Where Panassié comes unstuck in my eyes, is that he is far too dogmatic. Despite my own conviction that in the main the best jazz has come from Negro musicians, I find it hard to accept his repeated assertions that white men only existed to copy what they (the Negroes) had done. The purists will come out with all their flags and bunting at the splendid statement he makes in his introduc­tion: “Only an ignorant person could believe that Miles Davis or Donald Byrd are jazz musicians”. Personally I don’t think this is the right way to start a book on jazz, however strong one’s feelings. Lead up to it, by all means, but don’t throw it in the face of everyone who picks the book up on a bookstall!

The purists will come out with all their flags and bunting at the splen­did statement he makes in his introduc­tion: ‘Only an ignorant person could believe that Miles Davis or Donald Byrd are jazz musicians’

Then my old friend Hugues describes the birth of bop as a great misadventure, brought about by the introduction of harmonic and melodic effects borrowed from classic and modern European music. How would he have reacted, sit­ting on the same fence, in 1880 or 1900, when preciselv the same thing was hap­pening in those southern states of America where jazz was born, which were formerly part of the French colonial empire!

Almost every historical jazz book pays tribute to the influence of European harmonies, especially those born of the dance and the religious hymn, and most people respect the fact that the African element in traditional (i.e. New Orleans and its direct deriva­tives) jazz is almost non-existent. Would you, M. Panassie, wish to have every Negro jazzman subjected to a sort of brainwashing operation to ensure that he is purged or every European influence? Where would it end? – either in the nut­house, the sea, or with jazzmen divested of their instruments, on the grounds that these were European inventions, if one carries purism to the ultimate!

I will join issue on another point. You, M. Panassie, may dislike progress, within the scope of your own ideals, but don”t try to resist it. You make a point in saying that the Savoy Ballroom in Harlem had an empty floor the first time they employed a bop band. That’s just a question of what one is accustomed to. I will retaliate by reminding you that I have heard Louis Armstrong booed in the Salle Playel in Paris, and I once attended, within recent years, the open­ing Basie concert at the Palais de Chaillot, where the hall was half empty, and the gallery shouting unceasingly for Joe Williams to sing “rock” songs. This is a question of habit, education, and a sense of perspective.

I like the lists of records at the end of each chapter, guiding the reader into the right groove, metaphorically at any rate. I deplore the absence of an index, which is an essential to any book of this calibre.

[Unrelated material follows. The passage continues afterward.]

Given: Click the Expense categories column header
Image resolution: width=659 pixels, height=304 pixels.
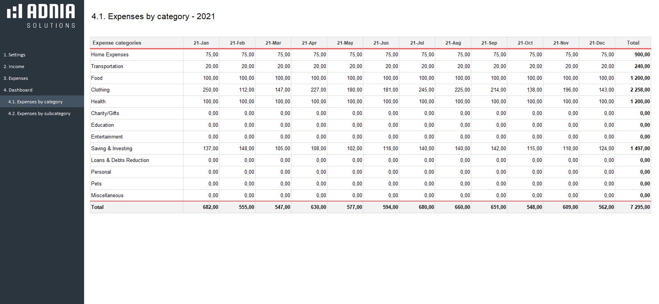Looking at the screenshot, I should coord(117,43).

There is so much sound sense in this book that I regret, more than anything, having to make issue with the doyen of French critics on matters of basic principle. His convictions may be stronger than mine, but I feel that one of the greatest advancements in jazz over the last 20 years has been in the strength of its composers. They would be nowhere without fundamental music education, whether it came from Negro or white sources. Let us not pre­tend that Duke Ellington, because he writes down what he wants to play, has divorced himself from jazz, nor that Basie, by virtue of employing some of the finest arrangers in America, has escaped from the enclave where swing means something more than the lip service paid to it by the general public.